An issue amplified by dating apps is a phenomenon known as 'ghosting', whereby one party in a relationship cuts off all communication with the other party without warning or explanation. Ghosting poses a serious problem for dating apps as it can lead to users deleting the apps. For this reason companies like Bumble and Badoo are cracking down on the practice with new features that make it easier for users to end chat conversations more politely.

Online dating is stigmatized, but it is becoming more accepted over time.

Data privacy 
Dating apps and online dating sites are often involved in cases concerning the misuse of data. In 2018 Grindr, the first platform for gay dating is accused to have shared data about the HIV status of its users with numerous companies.

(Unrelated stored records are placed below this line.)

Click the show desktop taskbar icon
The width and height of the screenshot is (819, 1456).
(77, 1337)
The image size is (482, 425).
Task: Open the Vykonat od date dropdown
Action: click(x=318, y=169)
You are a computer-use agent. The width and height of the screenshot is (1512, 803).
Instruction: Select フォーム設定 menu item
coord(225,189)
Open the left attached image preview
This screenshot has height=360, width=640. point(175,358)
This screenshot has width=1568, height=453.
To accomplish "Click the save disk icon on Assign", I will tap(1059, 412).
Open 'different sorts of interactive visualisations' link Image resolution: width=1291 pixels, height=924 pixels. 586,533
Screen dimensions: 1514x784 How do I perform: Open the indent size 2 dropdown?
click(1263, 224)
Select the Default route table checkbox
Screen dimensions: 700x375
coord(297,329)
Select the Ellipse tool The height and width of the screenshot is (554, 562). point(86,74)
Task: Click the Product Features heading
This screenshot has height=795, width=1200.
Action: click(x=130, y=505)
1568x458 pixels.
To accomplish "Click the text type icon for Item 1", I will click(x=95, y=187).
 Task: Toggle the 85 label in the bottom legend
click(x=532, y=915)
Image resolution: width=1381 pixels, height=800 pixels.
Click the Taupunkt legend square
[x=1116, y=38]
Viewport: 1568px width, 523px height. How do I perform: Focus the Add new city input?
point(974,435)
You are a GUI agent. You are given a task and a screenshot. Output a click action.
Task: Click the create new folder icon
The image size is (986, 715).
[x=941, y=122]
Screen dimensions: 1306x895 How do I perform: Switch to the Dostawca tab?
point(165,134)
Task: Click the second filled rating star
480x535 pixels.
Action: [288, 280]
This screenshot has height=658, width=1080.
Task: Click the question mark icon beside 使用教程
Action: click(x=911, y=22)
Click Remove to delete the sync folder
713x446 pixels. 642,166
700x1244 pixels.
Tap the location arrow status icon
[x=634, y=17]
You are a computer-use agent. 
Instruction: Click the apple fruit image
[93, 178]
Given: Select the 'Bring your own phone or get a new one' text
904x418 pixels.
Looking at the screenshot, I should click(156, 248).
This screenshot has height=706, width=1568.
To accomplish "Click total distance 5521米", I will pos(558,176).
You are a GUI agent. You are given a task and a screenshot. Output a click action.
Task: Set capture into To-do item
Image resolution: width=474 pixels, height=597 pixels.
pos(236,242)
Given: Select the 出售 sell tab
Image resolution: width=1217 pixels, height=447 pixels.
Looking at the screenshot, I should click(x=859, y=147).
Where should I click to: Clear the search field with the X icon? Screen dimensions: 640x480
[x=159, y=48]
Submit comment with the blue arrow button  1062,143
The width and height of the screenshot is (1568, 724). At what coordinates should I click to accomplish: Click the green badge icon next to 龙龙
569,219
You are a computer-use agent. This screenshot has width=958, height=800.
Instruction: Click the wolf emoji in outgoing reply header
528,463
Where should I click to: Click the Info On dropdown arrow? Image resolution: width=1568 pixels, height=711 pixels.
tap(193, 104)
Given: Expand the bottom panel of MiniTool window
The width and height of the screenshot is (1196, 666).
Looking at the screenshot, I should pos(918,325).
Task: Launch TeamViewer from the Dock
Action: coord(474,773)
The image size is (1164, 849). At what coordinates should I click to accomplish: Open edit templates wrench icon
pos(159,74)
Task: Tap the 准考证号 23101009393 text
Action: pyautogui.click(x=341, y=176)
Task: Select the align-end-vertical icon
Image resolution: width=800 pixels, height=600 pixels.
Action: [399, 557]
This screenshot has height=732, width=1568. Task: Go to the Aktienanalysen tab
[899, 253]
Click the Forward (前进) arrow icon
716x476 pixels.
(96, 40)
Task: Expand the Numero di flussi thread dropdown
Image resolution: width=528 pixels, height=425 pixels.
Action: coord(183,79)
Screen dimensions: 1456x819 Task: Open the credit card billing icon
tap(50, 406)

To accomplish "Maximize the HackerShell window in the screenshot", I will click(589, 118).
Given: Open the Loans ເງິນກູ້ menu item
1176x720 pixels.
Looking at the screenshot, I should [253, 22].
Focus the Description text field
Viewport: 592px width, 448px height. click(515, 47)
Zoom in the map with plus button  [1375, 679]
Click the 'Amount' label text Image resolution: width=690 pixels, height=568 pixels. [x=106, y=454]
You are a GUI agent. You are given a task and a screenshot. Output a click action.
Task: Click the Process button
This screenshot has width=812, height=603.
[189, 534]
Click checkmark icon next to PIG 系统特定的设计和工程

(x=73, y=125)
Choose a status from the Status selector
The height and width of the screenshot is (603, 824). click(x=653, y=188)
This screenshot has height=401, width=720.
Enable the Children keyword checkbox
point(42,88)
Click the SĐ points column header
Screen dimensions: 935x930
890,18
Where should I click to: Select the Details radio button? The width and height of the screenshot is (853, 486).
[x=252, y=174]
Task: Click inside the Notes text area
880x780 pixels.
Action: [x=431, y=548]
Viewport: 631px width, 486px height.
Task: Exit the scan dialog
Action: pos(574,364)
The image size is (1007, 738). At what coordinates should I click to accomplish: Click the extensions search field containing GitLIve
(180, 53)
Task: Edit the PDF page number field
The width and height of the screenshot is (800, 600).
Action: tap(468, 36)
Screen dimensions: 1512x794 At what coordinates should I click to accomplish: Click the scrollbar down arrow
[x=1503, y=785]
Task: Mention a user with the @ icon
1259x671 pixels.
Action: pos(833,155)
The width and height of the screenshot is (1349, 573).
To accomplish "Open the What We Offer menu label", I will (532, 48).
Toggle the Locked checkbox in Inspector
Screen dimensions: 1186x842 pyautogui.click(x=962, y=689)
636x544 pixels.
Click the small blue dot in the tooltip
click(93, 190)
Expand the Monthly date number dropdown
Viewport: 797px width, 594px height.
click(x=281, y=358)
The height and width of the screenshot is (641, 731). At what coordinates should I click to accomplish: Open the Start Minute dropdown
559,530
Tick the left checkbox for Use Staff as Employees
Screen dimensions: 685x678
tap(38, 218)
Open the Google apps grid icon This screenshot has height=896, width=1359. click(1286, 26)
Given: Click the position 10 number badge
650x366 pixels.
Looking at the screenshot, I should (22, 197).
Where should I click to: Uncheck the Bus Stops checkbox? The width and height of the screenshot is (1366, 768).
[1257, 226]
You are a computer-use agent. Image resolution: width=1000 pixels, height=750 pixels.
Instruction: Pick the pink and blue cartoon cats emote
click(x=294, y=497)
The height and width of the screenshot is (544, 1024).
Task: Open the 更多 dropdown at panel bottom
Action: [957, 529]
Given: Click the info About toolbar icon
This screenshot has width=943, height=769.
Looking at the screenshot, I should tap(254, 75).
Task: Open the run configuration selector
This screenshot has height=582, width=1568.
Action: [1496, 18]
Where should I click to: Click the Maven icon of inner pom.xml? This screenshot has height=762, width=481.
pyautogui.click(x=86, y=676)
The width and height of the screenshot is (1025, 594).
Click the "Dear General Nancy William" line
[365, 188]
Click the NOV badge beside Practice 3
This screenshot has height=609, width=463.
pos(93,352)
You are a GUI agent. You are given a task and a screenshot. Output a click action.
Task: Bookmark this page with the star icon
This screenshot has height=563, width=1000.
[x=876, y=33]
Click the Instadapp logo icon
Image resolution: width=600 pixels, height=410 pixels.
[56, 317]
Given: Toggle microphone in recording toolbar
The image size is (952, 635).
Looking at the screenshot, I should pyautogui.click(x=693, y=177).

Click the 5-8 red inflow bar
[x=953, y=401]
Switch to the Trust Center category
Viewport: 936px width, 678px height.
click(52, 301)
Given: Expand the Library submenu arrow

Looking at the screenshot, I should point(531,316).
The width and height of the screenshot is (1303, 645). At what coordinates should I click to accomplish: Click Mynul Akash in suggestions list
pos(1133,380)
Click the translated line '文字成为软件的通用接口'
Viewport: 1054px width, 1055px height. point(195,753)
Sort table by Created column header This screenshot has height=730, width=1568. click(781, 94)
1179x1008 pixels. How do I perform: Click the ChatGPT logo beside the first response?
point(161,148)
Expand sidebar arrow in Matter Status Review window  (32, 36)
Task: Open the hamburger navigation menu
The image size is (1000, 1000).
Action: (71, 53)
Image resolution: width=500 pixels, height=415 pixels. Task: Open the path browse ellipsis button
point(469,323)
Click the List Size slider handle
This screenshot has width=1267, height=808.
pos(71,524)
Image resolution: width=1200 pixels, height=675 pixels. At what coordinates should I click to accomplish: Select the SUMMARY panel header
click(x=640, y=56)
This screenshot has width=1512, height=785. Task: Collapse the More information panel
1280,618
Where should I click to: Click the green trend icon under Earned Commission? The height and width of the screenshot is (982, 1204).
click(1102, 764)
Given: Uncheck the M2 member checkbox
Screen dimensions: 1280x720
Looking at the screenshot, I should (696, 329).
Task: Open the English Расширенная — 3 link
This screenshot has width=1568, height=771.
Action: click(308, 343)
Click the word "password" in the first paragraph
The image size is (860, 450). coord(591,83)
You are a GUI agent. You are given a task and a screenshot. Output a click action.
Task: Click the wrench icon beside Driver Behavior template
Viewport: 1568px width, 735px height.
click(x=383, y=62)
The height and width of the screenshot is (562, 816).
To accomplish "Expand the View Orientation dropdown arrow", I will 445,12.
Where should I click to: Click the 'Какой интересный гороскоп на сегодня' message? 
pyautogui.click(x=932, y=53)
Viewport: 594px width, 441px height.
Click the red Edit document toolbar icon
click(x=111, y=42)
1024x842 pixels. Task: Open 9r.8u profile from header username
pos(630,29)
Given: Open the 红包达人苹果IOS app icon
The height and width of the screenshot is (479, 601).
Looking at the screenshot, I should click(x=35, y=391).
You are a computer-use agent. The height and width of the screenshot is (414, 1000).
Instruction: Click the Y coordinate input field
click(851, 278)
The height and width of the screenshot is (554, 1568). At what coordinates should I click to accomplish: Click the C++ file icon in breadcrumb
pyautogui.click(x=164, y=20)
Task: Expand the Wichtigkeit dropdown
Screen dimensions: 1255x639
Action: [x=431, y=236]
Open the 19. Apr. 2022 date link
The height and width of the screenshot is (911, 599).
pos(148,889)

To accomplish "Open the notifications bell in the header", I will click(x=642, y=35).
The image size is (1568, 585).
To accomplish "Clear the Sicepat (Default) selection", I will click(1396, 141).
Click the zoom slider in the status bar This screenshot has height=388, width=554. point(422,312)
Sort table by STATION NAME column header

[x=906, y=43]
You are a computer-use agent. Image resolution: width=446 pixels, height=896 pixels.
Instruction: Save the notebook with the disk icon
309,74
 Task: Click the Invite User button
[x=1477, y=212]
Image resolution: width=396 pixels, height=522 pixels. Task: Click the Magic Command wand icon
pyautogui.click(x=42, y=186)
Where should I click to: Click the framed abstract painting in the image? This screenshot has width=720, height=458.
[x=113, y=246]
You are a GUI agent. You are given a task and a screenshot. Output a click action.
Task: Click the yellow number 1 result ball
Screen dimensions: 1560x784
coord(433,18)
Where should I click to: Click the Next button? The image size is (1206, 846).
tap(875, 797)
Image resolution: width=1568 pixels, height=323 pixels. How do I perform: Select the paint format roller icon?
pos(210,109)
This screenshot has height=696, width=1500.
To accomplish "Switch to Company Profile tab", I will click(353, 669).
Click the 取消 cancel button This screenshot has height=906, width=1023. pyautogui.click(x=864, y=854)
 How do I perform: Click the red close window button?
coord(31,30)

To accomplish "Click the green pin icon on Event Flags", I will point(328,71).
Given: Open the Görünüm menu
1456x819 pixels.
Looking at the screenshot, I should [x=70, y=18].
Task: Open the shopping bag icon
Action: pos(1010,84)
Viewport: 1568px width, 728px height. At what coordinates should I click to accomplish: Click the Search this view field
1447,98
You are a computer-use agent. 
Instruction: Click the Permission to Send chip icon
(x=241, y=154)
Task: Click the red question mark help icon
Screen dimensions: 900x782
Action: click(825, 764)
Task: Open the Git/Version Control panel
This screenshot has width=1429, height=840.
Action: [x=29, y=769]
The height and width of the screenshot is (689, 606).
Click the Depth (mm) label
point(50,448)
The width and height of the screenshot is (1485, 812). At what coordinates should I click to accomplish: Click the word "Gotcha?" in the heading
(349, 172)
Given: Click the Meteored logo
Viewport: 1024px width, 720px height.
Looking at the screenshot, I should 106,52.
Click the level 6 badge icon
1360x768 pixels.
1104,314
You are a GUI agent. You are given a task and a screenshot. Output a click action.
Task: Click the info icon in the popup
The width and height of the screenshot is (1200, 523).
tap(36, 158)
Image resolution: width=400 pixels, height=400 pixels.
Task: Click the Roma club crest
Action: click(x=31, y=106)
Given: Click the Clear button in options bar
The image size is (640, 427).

Grindr recognized the allegations but claimed that it was in order to optimize its platform which doesn’t convince the LGBT community. Grindr defended itself by sharing the data loss prevention of the company and reassuring the users with the public intervention of its CTO Scott Chen. In Europe, dating platforms care more and more about data legislation because of the GDPR sanctions that threatens companies with economic sanctions.

Other personal data are sold by dating apps. The one that is the most bought by private companies remains the geographical information of users. When the user allows localization, apps record them and store them using Geographic Coordinate System. When a data breach happens, geographical information directly exposes users.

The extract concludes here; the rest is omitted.